Concorso a cattedra, al via le prove suppletive per 7 mila candidati esclusi

(Teleborsa) – A partire da lunedì prossimo, 3 aprile, 7 mila candidati esclusi, parteciperanno alle prove suppletive della selezione pubblica nazionale per diventare insegnanti nella scuola pubblica: erano stati illegittimamente esclusi per via di un regolamento concorsuale fatto male.

A un anno di distanza dalla pubblicazione di quel bando, alternandosi fino al 20 aprile, un alto numero di aspiranti docenti avrà finalmente la possibilità di essere messo alla prova: andranno a concorrere per aggiudicarsi uno dei 63.712 posti messi a bando, un terzo dei quali potrebbero andare persi, perché in diverse classi di concorso le commissioni hanno sino a oggi giudicato idonei un numero di candidati inferiore rispetto ai posti da assegnare.

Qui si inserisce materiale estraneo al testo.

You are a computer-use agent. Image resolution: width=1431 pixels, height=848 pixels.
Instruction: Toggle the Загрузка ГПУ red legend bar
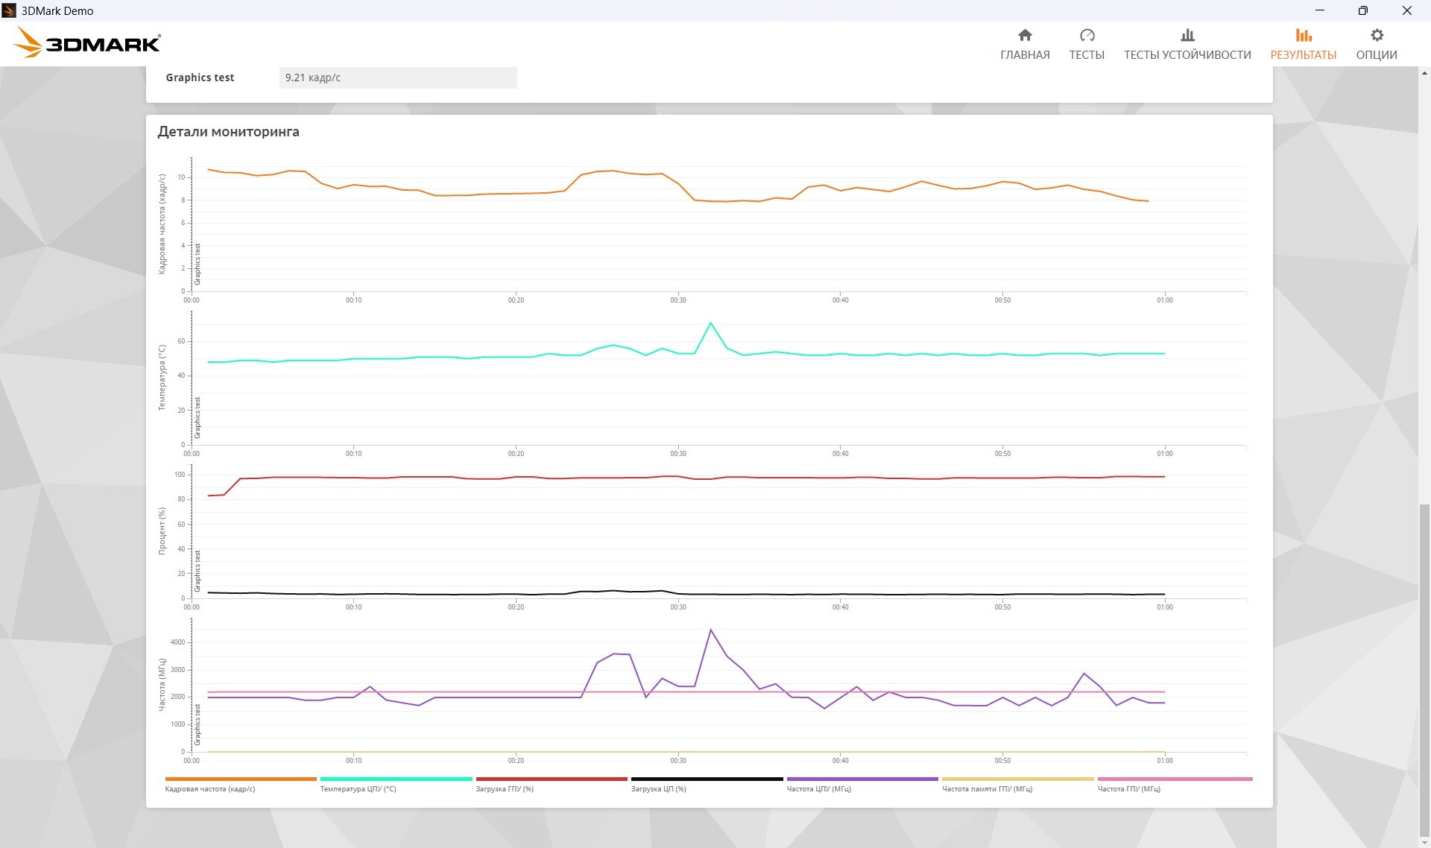(x=552, y=779)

Sono diverse le categorie di ammessi grazie ai provvedimenti del Tar e del Consiglio di Stato: si va dagli insegnanti tecnico pratici ai diplomati Isef, dal personale già di ruolo ai diplomati magistrale a indirizzo linguistico, dagli educatori agli abilitati Pas e all’estero. Poi ci sono coloro che hanno ottenuto l’abilitazione disciplinare o la specializzazione su sostegno dopo la pubblicazione del bando. La lista potrebbe allungarsi: in settimana è atteso il pronunciamento dei giudici sui ricorsi presentati dai candidati su sostegno e su nuove classi di concorso. Resta, infine, sub judice pure la posizione dei 20 mila ricorrenti laureati non ammessi.

“Le prove aggiuntive confermano gli errori di un’amministrazione che opera negando il dialogo con i rappresentanti dei lavoratori”, ha commentato Marcello Pacifico, presidente nazionale Anief. “Se ci avessero dato retta non ci ritroveremmo a vivere questa coda di concorso”.